Tak Terima Putusan Pengadilan Negeri Sungai Penuh, Pemilik Tanah Bersertifikat: kami Dikalahkan Bukan Kalah
Pengadilan Negeri Sungai Penuh--
Selain itu menurut tergugat, fotokopi surat dapat diterima dalam persidangan apabila dapat dicocokkan dengan aslinya, dan kekuatan pembuktiannya sama seperti surat aslinya. Akan tetapi bukti surat perjanjian dari penggugat ini tak ada yang asli.
"Sedangkan penggugat hanya melampirkan 3 alat bukti, satu di antaranya yakni surat perjanjian tapi tidak ada yang asli, hanya fotokopi.
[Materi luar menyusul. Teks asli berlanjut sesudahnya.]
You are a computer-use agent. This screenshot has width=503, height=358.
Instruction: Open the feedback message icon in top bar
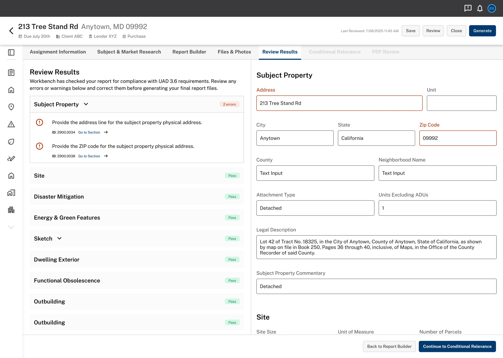(468, 8)
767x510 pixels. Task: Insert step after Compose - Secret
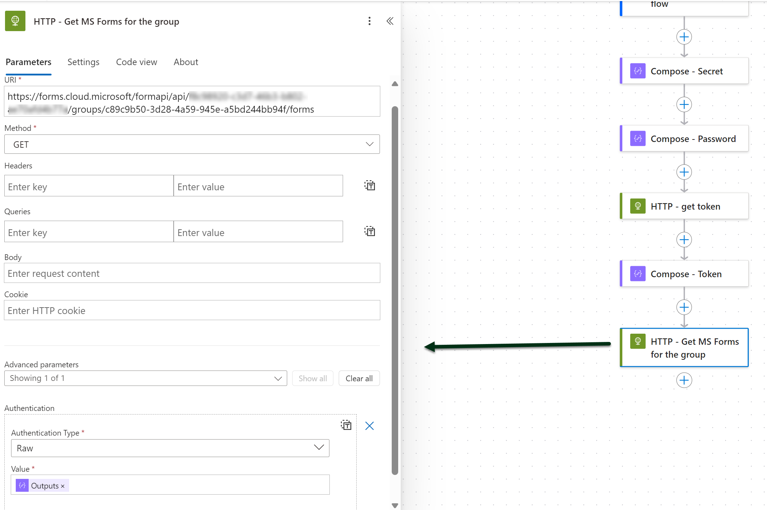point(684,104)
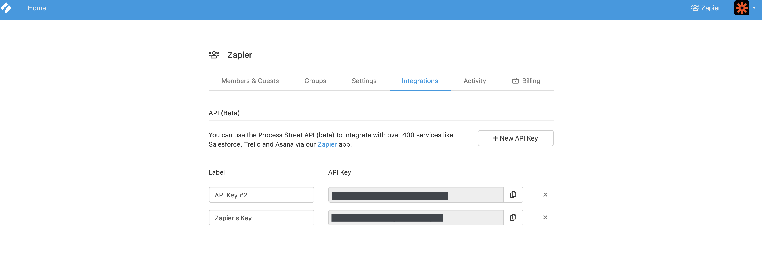The image size is (762, 253).
Task: Delete the API Key #2 row
Action: 545,194
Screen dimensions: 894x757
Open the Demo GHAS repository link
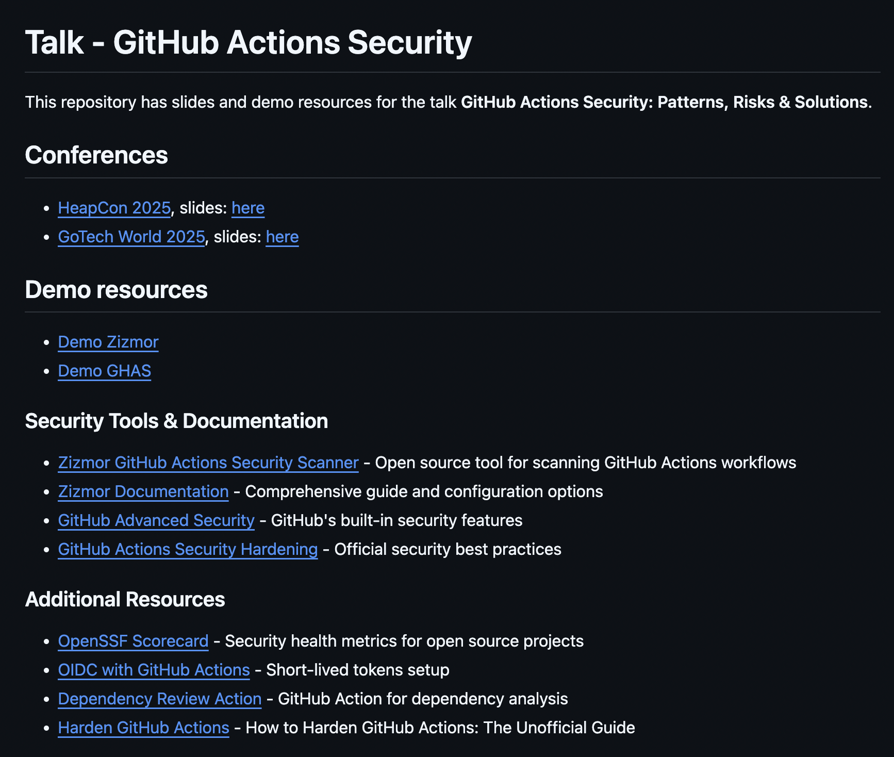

Kalau merujuk pada 4 yurisprudensi Mahkamah Agung RI yang menyatakan jika bukti surat berupa fotokopi merupakan alat bukti yang tidak sah. Sehingga putusan untuk memenangkan pihak penggugat dalam perkara perdata nomor 68 ini adalah putusan yang menyalahi undang-undang, " kata tergugat
"Pada Yurisprudensi ada 4, bahwasanya bukti fotokopi itu tidak bisa dijadikan alat bukti yang sah. Berarti disini kan terjadi keanehan, kenapa hakim menggunakan fotokopi menjadi bukti yang sah, ini kan bertentangan dengan undang-undang. Untuk itu Kami menilai hakim salah dalam memutus perkara ini, " jelasnya
Sementara itu Pengadilan Negeri Sungai Penuh dimintai tanggapan terkait putusan ini belum memberikan keterangan, saat didatangi di pengadilan negeri ruangan PTSP, petugas mengatakan bagian humas sedang berada di luar. "Nanti Senin ini bisa kembali lagi, " ujar pegawai pengadilan negeri sungai penuh.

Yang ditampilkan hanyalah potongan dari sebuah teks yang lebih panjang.